Immobility of the tax base

The lack of mobility of the tax base (land) makes property rates a suitable
tax for small, local jurisdictions. Because of the immobility of the tax
base, property owners will not be liable to shift geographically in
response to differences in tax rates between localities.

Revenue potential

Land value taxation is economically efficient in that it is broadly based
and yields significant revenue for local government.

Revenue predictability

The revenue yields of land value taxation are generally of a readily
predictable amount. This enables both local government and property owners
to arrange their finances and resources with some certainty.

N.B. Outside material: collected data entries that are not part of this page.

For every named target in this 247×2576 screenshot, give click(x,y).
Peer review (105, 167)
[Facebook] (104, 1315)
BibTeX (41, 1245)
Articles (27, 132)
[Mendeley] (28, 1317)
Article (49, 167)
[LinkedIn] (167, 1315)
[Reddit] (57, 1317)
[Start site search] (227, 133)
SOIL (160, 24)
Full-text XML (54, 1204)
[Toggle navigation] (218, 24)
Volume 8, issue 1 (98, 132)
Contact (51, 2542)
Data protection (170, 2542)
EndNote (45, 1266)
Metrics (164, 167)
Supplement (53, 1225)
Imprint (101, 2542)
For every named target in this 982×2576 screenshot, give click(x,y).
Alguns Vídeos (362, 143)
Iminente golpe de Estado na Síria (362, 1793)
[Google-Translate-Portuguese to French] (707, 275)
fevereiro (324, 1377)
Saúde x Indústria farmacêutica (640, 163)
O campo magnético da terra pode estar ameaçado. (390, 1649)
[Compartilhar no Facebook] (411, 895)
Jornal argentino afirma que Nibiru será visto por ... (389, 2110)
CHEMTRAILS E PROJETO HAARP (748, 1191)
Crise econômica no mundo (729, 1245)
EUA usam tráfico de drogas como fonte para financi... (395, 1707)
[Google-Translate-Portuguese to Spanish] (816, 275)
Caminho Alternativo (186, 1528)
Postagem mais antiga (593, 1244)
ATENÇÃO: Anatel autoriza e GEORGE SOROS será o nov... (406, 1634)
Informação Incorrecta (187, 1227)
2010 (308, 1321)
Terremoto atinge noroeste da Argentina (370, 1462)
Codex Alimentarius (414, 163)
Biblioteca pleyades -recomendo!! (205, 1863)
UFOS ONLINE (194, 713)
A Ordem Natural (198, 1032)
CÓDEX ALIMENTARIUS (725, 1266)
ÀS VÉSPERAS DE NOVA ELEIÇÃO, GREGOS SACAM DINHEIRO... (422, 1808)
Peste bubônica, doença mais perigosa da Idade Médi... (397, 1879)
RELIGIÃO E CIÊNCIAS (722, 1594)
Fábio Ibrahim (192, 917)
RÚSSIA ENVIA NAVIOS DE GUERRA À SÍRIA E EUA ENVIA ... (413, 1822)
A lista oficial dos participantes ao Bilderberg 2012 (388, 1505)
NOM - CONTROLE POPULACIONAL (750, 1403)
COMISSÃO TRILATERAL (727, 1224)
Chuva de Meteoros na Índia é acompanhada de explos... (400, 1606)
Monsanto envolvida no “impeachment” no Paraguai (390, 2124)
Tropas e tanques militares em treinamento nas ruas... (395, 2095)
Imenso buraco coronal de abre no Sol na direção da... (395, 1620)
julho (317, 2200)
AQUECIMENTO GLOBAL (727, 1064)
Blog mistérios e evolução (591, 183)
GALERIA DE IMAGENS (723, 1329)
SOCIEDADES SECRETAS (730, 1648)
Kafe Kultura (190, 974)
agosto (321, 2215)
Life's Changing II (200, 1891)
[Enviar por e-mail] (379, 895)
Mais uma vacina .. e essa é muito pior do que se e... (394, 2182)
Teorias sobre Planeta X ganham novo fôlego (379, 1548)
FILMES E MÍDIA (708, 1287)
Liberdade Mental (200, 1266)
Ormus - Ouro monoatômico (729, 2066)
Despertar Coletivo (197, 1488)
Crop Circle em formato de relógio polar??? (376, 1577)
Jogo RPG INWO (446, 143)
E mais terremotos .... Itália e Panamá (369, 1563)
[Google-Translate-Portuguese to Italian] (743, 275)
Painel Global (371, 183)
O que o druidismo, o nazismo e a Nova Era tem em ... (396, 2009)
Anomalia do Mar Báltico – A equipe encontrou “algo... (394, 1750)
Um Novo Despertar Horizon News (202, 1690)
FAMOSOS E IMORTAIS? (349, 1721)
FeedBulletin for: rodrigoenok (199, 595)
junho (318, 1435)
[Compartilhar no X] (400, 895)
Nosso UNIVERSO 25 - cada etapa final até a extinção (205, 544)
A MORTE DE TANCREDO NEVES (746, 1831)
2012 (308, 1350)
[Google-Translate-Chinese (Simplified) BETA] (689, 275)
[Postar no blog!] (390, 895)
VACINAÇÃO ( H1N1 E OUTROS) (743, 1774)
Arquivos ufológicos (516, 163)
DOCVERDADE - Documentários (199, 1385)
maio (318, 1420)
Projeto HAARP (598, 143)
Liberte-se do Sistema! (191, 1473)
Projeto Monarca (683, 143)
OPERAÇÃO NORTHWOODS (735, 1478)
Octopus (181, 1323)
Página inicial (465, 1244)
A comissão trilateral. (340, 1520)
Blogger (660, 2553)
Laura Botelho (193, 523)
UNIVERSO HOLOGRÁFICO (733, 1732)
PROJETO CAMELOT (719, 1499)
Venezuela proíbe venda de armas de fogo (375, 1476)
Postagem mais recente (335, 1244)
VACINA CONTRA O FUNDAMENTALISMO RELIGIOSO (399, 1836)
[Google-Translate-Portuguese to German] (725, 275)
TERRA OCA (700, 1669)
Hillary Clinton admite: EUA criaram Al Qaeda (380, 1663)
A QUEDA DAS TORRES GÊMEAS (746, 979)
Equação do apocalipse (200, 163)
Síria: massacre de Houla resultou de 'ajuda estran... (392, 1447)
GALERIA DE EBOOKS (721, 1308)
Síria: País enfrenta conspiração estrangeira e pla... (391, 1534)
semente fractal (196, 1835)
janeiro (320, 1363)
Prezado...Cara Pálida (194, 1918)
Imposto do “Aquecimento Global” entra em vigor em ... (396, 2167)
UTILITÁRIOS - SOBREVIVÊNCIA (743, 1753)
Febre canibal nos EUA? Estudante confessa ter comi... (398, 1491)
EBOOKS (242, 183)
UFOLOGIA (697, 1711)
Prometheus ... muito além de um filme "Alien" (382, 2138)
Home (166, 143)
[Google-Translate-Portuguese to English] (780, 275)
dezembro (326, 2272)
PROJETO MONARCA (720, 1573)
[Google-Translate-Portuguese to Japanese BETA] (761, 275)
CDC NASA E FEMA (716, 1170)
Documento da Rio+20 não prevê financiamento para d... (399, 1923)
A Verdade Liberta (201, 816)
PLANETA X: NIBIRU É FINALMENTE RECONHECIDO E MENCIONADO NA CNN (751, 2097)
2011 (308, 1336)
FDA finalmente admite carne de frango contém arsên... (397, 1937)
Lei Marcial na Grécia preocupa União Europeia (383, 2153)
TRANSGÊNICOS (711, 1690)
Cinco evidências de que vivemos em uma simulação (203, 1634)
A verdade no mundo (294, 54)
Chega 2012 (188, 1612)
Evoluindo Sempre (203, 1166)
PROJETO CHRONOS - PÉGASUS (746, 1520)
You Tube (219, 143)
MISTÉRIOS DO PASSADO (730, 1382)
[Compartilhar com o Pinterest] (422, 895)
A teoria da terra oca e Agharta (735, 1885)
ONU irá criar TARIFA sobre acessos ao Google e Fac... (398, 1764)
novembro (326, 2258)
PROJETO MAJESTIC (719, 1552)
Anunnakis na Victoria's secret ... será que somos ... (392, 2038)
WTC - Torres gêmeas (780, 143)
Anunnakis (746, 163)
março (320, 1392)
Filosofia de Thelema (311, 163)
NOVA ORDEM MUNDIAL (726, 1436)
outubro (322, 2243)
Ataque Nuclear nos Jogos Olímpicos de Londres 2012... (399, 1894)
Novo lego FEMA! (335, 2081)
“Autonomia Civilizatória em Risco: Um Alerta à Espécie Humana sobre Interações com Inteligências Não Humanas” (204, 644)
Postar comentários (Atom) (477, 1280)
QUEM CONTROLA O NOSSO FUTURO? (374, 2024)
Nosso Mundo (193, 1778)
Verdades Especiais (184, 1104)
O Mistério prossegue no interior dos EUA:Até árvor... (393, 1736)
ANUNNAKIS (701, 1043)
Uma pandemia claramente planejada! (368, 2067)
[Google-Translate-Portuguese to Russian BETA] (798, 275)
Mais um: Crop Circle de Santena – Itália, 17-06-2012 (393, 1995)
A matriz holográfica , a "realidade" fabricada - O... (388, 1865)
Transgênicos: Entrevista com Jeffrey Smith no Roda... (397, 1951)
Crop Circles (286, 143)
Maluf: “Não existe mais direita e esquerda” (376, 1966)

Property ownership discouraged

It is arguable that people will choose to invest their moneys in assets
less heavily taxed than land. Property rates, along with land tax and stamp
duty, impose a heavy tax burden on property owners. Even if people do
decide to invest their moneys in land, they may be more inclined to do so
in a local government area which traditionally charges low rates, or which
applies the differential rating system.

The statistics

Statistics indicate that whilst local rates raise significant revenue, they
also exhibit the least buoyant revenue yields in comparison to real revenue
yields of stamp duty and land tax. Furthermore, as numerous properties are
exempt from rating under the Local Government Act, the full revenue-raising
capacity of local government is not realised.

Unpredictable revenue yields

Land values may be unpredictable from year to year, particularly in rural
areas where fluctuating weather conditions and macro-economic factors
impact heavily on the value of income-earning land.

SIMPLICITY

Advantages

Avoidance is difficult and the tax simple

Because ownership of land is regulated by the State, avoidance of rates is
effectively impossible. The tax is readily recouped in the event that rates
are not paid; land, being immobile, is easily claimed by authorities. This,
combined with the fact that a tax on land value is simply calculated, means
that administration costs are far less than for forms of taxation where
collection and enforcement would be more difficult.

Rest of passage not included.